EXERCISE INSTRUCTIONS =>
Report back each line of the data that contains the word "computer".

RECORDS SHOWN =>
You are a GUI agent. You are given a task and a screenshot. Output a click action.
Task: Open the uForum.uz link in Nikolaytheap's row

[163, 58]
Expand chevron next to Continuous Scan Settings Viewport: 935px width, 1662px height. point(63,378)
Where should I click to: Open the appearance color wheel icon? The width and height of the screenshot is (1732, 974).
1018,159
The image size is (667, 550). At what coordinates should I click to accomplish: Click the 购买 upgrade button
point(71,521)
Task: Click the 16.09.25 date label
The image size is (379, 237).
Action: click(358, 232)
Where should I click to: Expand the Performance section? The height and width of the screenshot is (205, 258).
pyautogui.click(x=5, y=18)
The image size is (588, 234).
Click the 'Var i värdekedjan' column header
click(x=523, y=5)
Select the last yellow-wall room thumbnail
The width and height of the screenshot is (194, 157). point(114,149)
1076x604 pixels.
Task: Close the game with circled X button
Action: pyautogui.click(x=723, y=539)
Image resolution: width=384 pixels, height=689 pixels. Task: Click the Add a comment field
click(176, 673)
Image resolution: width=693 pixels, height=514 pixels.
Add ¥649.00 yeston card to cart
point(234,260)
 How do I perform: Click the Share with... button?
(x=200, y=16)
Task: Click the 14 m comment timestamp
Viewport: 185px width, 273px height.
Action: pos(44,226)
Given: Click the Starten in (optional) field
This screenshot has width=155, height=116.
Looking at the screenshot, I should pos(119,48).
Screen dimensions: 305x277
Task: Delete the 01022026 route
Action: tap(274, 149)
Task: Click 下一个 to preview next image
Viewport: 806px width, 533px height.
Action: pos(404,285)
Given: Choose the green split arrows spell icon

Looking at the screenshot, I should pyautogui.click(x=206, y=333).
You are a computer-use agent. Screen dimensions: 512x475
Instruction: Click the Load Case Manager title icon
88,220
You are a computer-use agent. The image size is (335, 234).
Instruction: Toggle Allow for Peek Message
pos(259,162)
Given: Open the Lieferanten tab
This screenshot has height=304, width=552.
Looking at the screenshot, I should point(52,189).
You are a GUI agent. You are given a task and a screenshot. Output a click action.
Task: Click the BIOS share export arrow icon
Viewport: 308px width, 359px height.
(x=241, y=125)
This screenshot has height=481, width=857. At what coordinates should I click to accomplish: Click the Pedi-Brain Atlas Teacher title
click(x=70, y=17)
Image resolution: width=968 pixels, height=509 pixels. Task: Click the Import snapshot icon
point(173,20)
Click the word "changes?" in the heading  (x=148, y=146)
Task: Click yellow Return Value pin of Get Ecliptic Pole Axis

EXERCISE ANSWER =>
You are a computer-use agent. Screen dimensions: 512x475
You are a computer-use agent. The image size is (335, 234).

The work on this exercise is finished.